As panelas estão caladas, por Luiz Ruffato
Outro dia curti uma frase que me chegou pelo Facebook que propunha uma anedota culinária: o sujeito era coxinha em janeiro, virava trouxinha em abril na votação da abertura do impeachment e, agora, diante do governo Temer, o prato era de escondidinho.
Lembrei da brincadeira lendo o texto do premiado escritor Luiz Ruffato, constatando que aquelas multidões de camisas da CBF não visavam o fim da corrupção, mas apenas “refletiam o inconformismo dos que perderam as eleições”.
Sua crônica, no El Pais, tem mais valor justamente porque Rufatto está anos-luz de simpatias pelo governo afastado. Ao contrário.
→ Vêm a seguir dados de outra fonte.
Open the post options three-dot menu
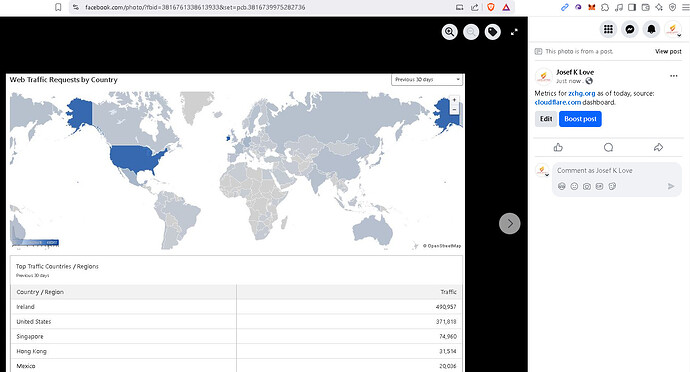The image size is (690, 372). pos(674,76)
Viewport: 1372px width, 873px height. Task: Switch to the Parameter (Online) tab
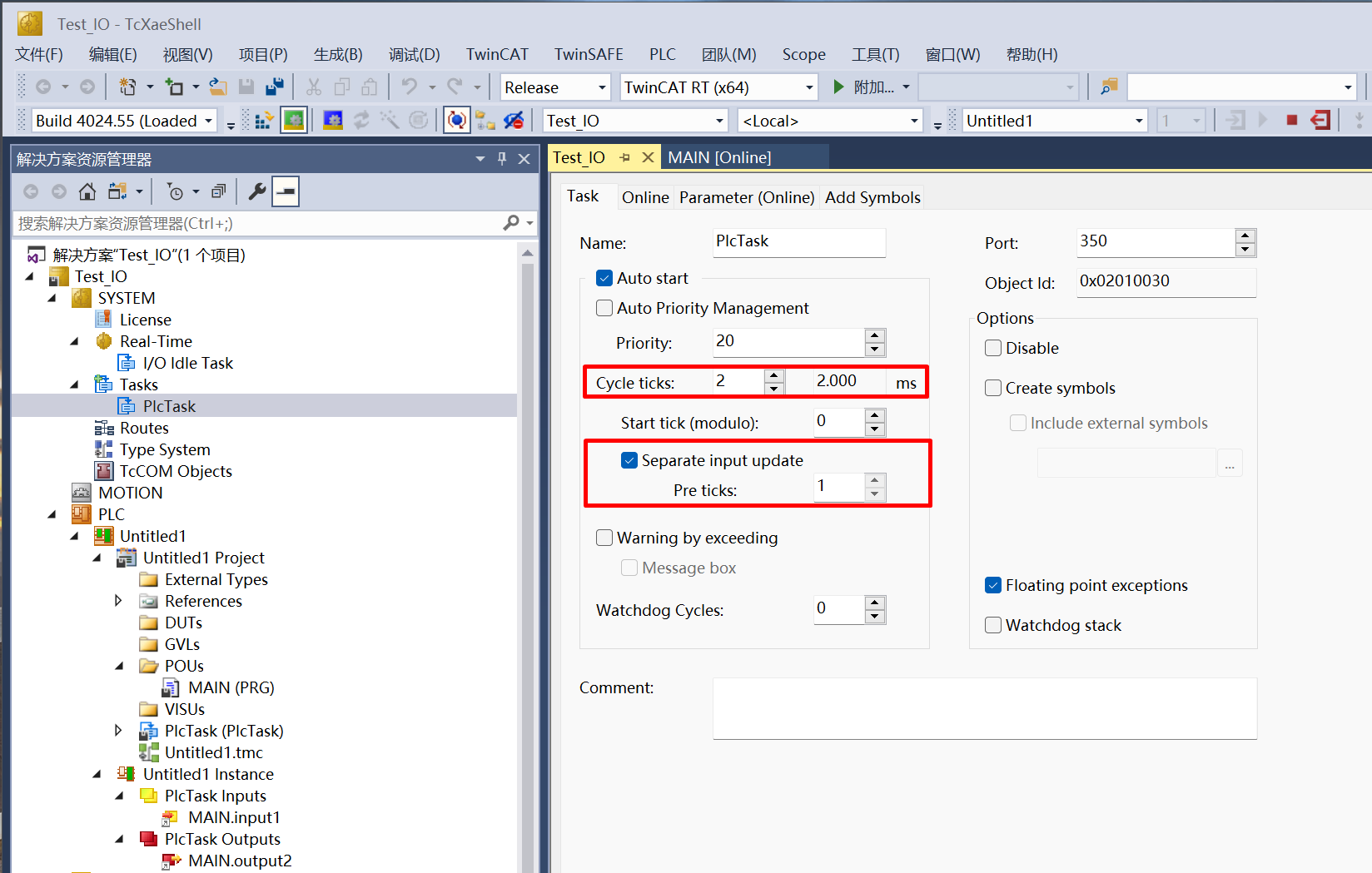(746, 197)
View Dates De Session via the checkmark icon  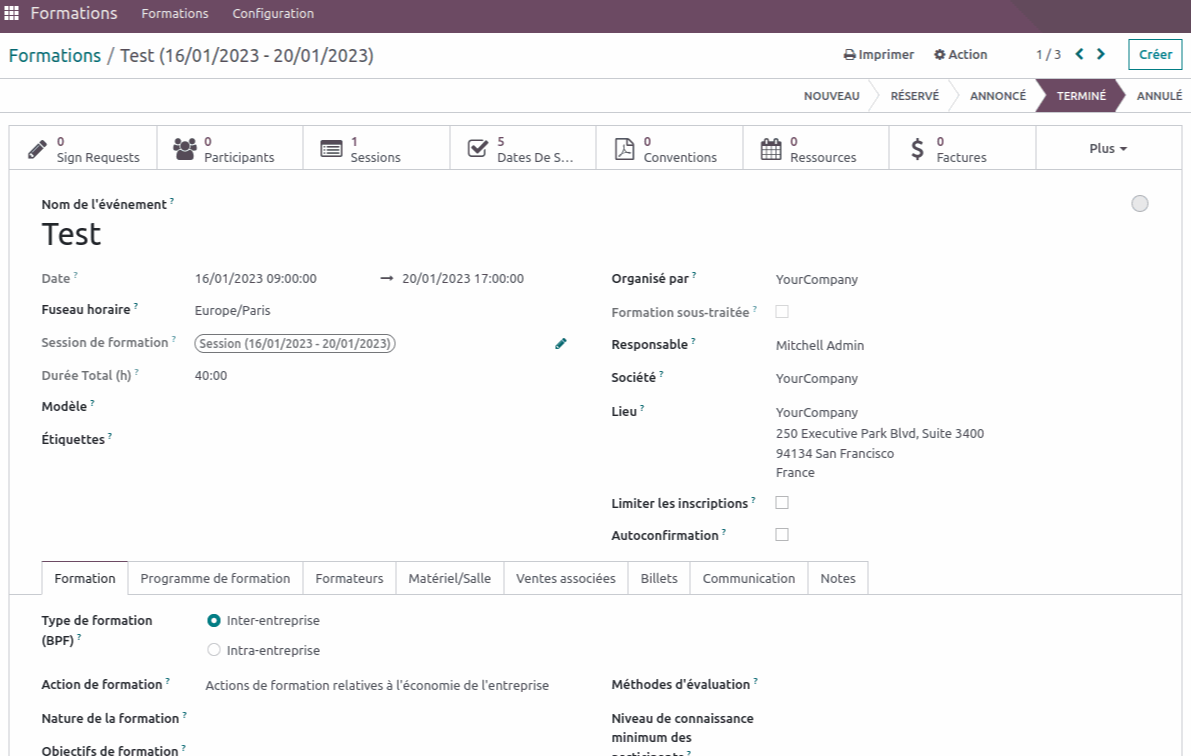click(476, 148)
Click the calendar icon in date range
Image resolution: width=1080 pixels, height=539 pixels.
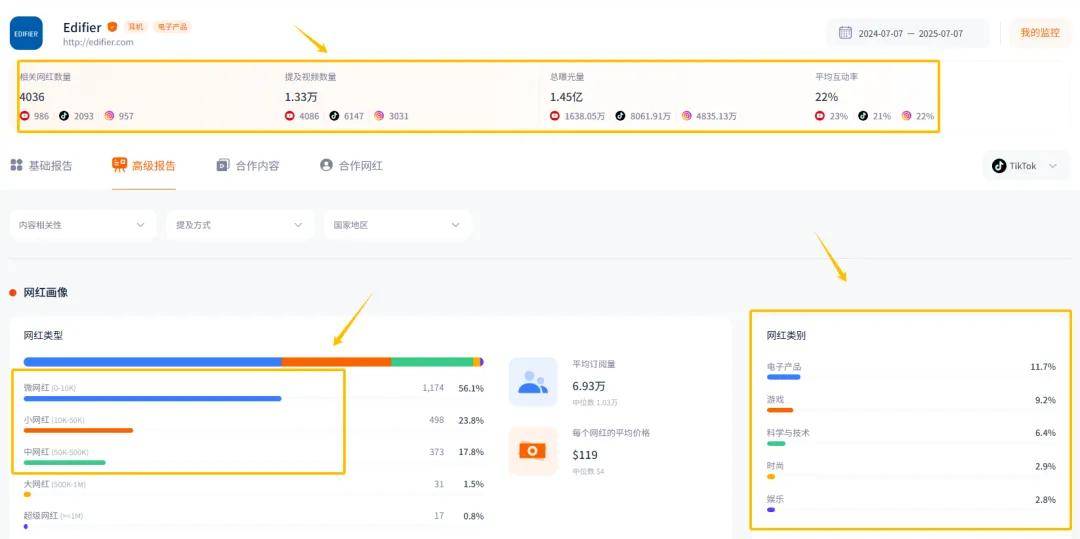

O estranho silêncio das ruas
Ainda há pouco, em nome do combate à
corrupção, milhões de pessoas manifestavam-se pelo impeachment da
presidente Dilma Rousseff. Batiam panelas vazias, acampavam em parques,
soltavam foguetes, desfilavam indignadas pelas vias públicas, cerravam
fileiras, agressivas, nas mídias sociais. Após o afastamento de Dilma,
no dia 12 de maio, um denso nevoeiro baixou sobre o país. O silêncio das
ruas e avenidas espelha com clareza que os protestos nunca visaram o
desmando que tomou conta da máquina do Estado, mas tão somente refletiam
o inconformismo dos que perderam as eleições. Pura hipocrisia.
Se fosse uma reivindicação honesta,
os manifestantes estariam novamente nas ruas e avenidas acompanhando os
carros de som, ou nas varandas das residências munidos de panelas ou no
Facebook, Instagram e blogues conclamando os cidadãos para continuar a
luta pela decência e a dignidade na política. Afinal, em apenas um mês
como presidente interino, Michel Temer teve de afastar três ministros –
Romero Jucá, do Planejamento; Fabiano Silveira, da Transparência; e
Henrique Eduardo Alves, do Turismo – por envolvimento com denúncias de
corrupção, um recorde na história recente da República. Outros cinco
ministros – Geddel Vieira Lima, da Secretaria de Governo; Mendonça
Filho, da Educação; Raul Jungmann, da Defesa; Bruno Araújo, das Cidades;
e Ricardo Barros, da Saúde – também são investigados pela Operação
Lava-Jato.
Aliás, o próprio Temer viu seu nome
envolvido em denúncias de corrupção. O ex-presidente da Transpetro,
Sérgio Machado, afirmou em depoimento que o presidente interino pediu R$
1,5 milhão de propina para financiar a campanha de Gabriel Chalita à
Prefeitura de São Paulo em 2012 – esse mesmo Chalita que agora é
candidato a vice-prefeito na chapa liderada pelo petista Fernando
Haddad. Temer torna-se assim apenas mais um ocupante do cargo máximo da
política brasileira a ter seu nome ligado a falcatruas. Todos os
presidentes do período da chamada Nova República (iniciado com o fim da
ditadura militar) estão sendo investigados por suspeita de corrupção: do
peemedebista José Sarney ao petista Luiz Inácio Lula da Silva, do
livre-atirador Fernando Collor ao tucano Fernando Henrique Cardoso.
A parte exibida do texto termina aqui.